20.5 AC Generators and Alternating Current

Derive sinusoidal generator emf and connect coil rotation frequency to peak voltage and current.

Estimated time: 34 minutes

Rotating Coil Physics

An AC generator rotates a coil in a magnetic field so the angle between coil normal and field changes continuously. That makes flux through each turn vary sinusoidally in time, so by Faraday's law induced emf is also sinusoidal.

Φ=BAcos(ωt),v(t)=V0sin(ωt),V0=NBAω\Phi = BA\cos(\omega t),\qquad v(t)=V_0\sin(\omega t),\qquad V_0=NBA\omega

Peak voltage rises with turn count, field strength, coil area, and angular speed.

Because angular speed is omega = 2pi f, doubling rotation frequency doubles peak voltage in the same machine. This direct scaling appears constantly in exam data questions where frequency changes but coil geometry stays fixed.

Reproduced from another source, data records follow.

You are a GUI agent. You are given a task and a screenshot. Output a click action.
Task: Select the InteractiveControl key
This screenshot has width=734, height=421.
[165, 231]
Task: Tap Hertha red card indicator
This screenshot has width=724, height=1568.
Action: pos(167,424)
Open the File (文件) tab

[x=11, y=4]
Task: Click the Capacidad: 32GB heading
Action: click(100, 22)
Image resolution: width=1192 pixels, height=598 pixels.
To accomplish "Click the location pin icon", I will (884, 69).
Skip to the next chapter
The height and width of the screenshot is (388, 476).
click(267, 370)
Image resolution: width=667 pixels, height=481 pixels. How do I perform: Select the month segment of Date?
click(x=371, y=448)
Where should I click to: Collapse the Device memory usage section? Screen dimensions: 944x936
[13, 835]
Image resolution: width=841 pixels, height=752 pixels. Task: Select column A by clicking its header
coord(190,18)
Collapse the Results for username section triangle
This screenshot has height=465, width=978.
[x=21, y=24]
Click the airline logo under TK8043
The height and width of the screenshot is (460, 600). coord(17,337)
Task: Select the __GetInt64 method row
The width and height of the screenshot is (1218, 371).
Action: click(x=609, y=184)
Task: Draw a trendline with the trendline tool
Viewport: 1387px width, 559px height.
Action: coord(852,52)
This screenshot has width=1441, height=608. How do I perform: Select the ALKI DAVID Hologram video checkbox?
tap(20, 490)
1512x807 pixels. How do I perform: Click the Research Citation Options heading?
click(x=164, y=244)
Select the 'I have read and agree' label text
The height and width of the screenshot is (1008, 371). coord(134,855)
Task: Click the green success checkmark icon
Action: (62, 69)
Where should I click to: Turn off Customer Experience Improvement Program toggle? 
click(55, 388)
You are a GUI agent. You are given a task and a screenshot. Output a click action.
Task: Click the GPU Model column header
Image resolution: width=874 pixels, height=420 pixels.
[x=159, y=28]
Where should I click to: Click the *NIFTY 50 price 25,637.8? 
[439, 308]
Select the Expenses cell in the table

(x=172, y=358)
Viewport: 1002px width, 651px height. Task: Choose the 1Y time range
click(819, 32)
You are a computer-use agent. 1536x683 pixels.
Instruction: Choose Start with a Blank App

Current and Load Dependence

For a purely resistive load, i(t) is in phase with v(t): current reaches maxima and zero crossings at the same times as voltage. Instantaneous power is therefore p(t) = v(t)i(t), always non-negative for this ideal resistive case, with frequency double that of voltage waveform peaks.

This chapter keeps phase treatment at resistive-load level. More advanced phase-lag and reactance effects appear when full AC circuit analysis includes capacitors and inductors together. The generator relationships here remain the starting point for those extensions.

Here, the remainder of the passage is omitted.